A veces mides al amor de acuerdo a cuánto sientes que te es entregado. Así llegarás sólo hasta ahí en dar amor, y nada más. Crees que tienes que seguir la pauta marcada para ti.
Amado, ¿y si eres tú quien marca la pauta? ¿Y si eres tú quien da todo, y das tu amor todo el tiempo? ¿Qué lugar tienen los sentimientos heridos? ¿Y si realmente no tienes pensamiento que vuelva?
No digo que desparrames amor por todos lados. Digo que reconozcas el amor que eres, y que des amor, no basado en el ego sino en la Enormidad. No basado en si es Mucho o es Poco. No basado en el mérito percibido, sino en el amor como fuente de vida.
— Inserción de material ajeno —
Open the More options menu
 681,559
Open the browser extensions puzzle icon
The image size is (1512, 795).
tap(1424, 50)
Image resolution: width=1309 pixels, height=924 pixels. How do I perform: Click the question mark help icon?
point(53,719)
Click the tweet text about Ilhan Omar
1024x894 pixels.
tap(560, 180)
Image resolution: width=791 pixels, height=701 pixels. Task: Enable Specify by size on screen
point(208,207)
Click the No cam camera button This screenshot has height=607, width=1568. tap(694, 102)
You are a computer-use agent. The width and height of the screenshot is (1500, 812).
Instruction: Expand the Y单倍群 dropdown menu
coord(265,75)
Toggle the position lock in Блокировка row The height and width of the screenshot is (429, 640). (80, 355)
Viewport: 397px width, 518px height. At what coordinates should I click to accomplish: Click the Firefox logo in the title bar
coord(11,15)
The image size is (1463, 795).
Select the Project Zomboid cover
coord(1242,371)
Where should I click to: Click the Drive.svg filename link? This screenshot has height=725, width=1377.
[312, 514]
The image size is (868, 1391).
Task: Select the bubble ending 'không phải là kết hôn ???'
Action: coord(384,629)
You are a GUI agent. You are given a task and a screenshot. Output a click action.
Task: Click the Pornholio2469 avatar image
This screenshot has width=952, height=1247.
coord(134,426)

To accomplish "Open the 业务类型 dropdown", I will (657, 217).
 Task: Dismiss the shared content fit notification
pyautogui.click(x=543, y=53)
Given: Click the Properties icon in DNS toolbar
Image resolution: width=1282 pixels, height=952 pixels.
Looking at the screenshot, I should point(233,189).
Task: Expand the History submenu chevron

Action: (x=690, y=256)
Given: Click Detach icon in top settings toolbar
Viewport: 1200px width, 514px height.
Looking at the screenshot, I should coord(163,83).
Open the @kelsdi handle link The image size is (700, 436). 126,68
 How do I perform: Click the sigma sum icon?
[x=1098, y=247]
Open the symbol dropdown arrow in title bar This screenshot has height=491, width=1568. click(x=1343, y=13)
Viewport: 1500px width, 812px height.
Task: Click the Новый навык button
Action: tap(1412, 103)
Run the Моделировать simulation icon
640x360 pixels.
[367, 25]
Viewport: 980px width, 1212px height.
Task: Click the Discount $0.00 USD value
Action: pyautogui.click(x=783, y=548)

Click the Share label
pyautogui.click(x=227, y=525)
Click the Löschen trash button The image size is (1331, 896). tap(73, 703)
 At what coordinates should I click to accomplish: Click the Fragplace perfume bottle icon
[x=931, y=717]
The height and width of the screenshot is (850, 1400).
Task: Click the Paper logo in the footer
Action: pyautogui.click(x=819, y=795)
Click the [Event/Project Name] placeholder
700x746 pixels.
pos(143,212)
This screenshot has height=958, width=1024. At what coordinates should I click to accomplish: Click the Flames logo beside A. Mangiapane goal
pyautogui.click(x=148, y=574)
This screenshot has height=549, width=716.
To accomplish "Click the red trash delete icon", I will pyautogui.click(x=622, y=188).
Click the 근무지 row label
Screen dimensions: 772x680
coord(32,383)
¿Por qué no deberías volcar tu amor donde fuera que estuvieras y en cualquier circunstancia? ¿Por qué debería cualquier persona o cosa desplazar el amor que Dios te ha dado? Ven con la premisa de que no puede haber carencia de amor. No puedes quedarte sin amor. El amor no es repartido gradualmente. No se entrega en porcentajes, o el único porcentaje entregado es 100 %. ¿Desde cuándo se supone que tienes que dar menos de lo que se te ha dado a ti? Incluso un poquito menos es mucho menos.
No debes acumular amor. No debes mantenerlo en reserva. La medida de tu amor no debe ser establecida por nada ni nadie que no seas tú. El amor no es una mercancía que deba ser negociada como si estuviera en una feria en la calle. El amor no es una mercancía. No está en la bolsa de valores. El amor debe darse libremente sin obstáculos. Todos los obstáculos que ves o a los cuales les tienes miedo son imaginarios. Ama, amado. Sólo ama y olvídate. Toma la decisión de una vez por todas de que nada va a bloquear la entrega de tu amor.
Ya no vas a ahorrar un poco de tu amor. Tu amor ya no va a estar repartido ni aquí ni allá. Ya no vas a bromear con tu amor, sosteniéndolo y recuperándolo. Serás consistente con él. Simplemente no habrá controles impidiendo que des tu amor. El amor no se tiene que ganar. No es un salario que se debe pagar. El amor es amor y nada más que amor.
El poco amor es poco amor. Si restringes el amor que das no estás dando toda tu parte. No se debe dar el mínimo de amor. El amor se debe dar en forma abundante.
Quita tu ego del amor, y amarás de la forma en que debes amar. Ya no retirarás tu amor. Tú amor no dependerá de nada más que de sí mismo. Amarás siempre, completamente. Toma ahora la decisión, y luego olvídate. Cuando los diques del amor están abiertos, están abiertos. Simplemente amarás sin pensar en ello.
Te encontrarás disfrutando incluso de aquello que antes no disfrutabas. Con amor, todas las cosas son posibles. Eres un precursor del amor, y este es el momento de amar. La cosa verdadera. Hoy amas. Mañana amarás. Amas a toda costa. Debes amar con todo tu corazón. Empieza ahora. Es Mi Voluntad.